For reasons well expressed in the decision of the Board, 102 N.L.R.B. No. 38, I respectfully dissent. The things stated in footnote 2 to the majority opinion are not all that the Board found. It adopted also the findings of the trial examiner, including his finding that: “Mulligan and Becnel, as officers of the Independent, made several other trips on working time, and Mulligan made yet another with Barker to New Orleans, all without loss of pay.”1
Some of the things that respondents did for the Independent might fairly be construed as mere kindnesses and courtesies and not to amount to “support” if they stood separately and alone. When, however, those things are considered all together, it seems to me that there was substantial evidence to justify the Board‘s conclusion. As said by the Supreme Court in National Labor Relations Board v. Southern Bell Telephone & Telegraph Co., 319 U.S. 50, 60, 63 S.Ct. 905, 910, 87 L.Ed. 1250:
“Its conclusion is an inference of fact which may not be set aside upon judicial review because the courts would have drawn a different inference. National Labor Relations Board v. Pennsylvania Greyhound Lines, 303 U.S. 261, 270, 58 S.Ct. 571, 576, 82 L.Ed. 831; National Labor Relations Board v. Falk Corp., 308 U.S. 453, 461, 60 S.Ct. 307, 311, 84 L.Ed. 396.”

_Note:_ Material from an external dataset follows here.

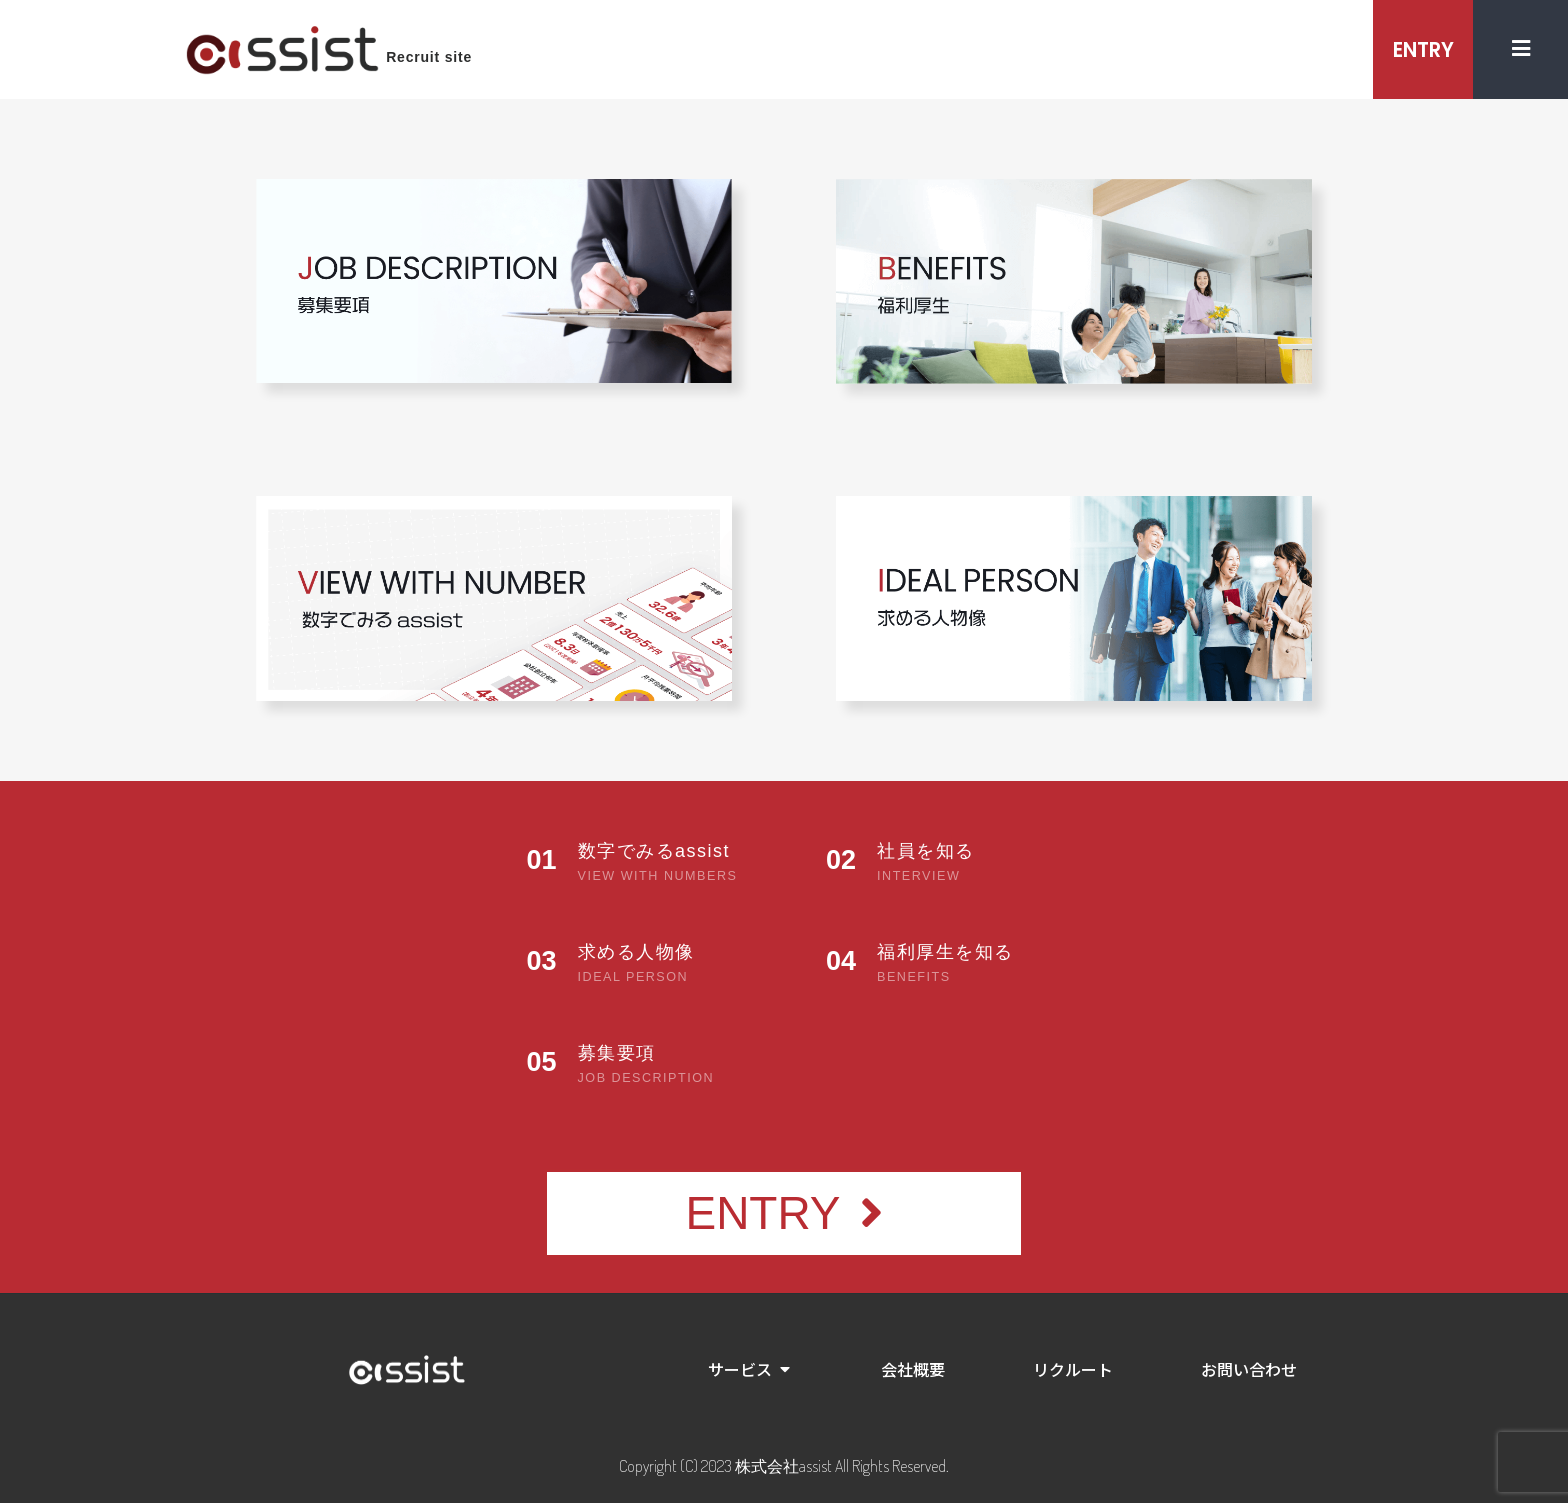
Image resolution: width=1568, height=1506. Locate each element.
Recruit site (429, 59)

Indeed to me, the conclusion reached by the Board appears to be reasonable and right.
The philosophy underlying the National Labor Relations Act was primarily a matter for the consideration of the Congress, and the business of the courts is simply to construe and apply the Act of the legislative body.
“Unfair labor practices
“(a) It shall be an unfair labor practice for an employer—
* * * * * *
“(2) to dominate or interfere with the formation or administration of any labor organization or contribute financial or other support to it; Provided, That subject to rules and regulations made and published by the Board pursuant to section 156 of this title, an employer shall not be prohibited from permitting employees to confer with him during working hours without loss of time or pay;”
29 U.S.C.A. § 158 (a)(2) .
The proviso makes plain what the Congress meant by the expression “contribute financial or other support to it.”2
The declared policy of the Act is to be effectuated “by encouraging the practice and procedure of collective bargaining and by protecting the exercise by workers of full freedom of association, self-organization, and designation of representatives of their own choosing, for the purpose of negotiating the terms and conditions of their employment or other mutual aid or protection.”